→ Work required: Take the line containing "The width and" and every line after it to the end of the material below; reproduce them exactly, without pictures.

[Start of section]

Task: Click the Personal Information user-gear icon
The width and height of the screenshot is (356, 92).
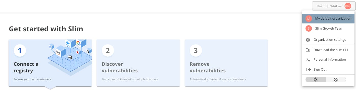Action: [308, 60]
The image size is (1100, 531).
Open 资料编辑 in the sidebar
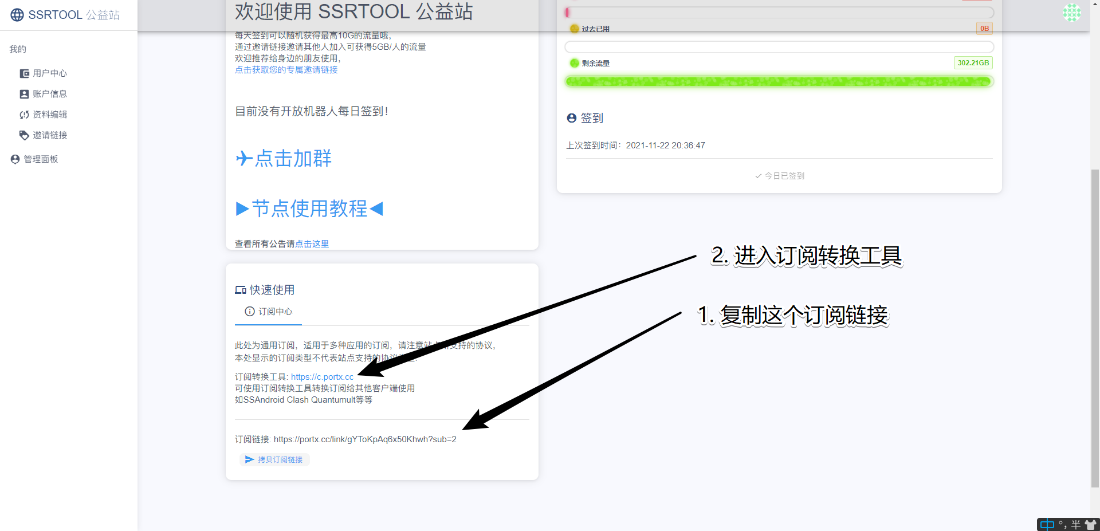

[End of section]

→ Your solution:
The width and height of the screenshot is (356, 92).
Action: [308, 60]
The image size is (1100, 531).
Open 资料编辑 in the sidebar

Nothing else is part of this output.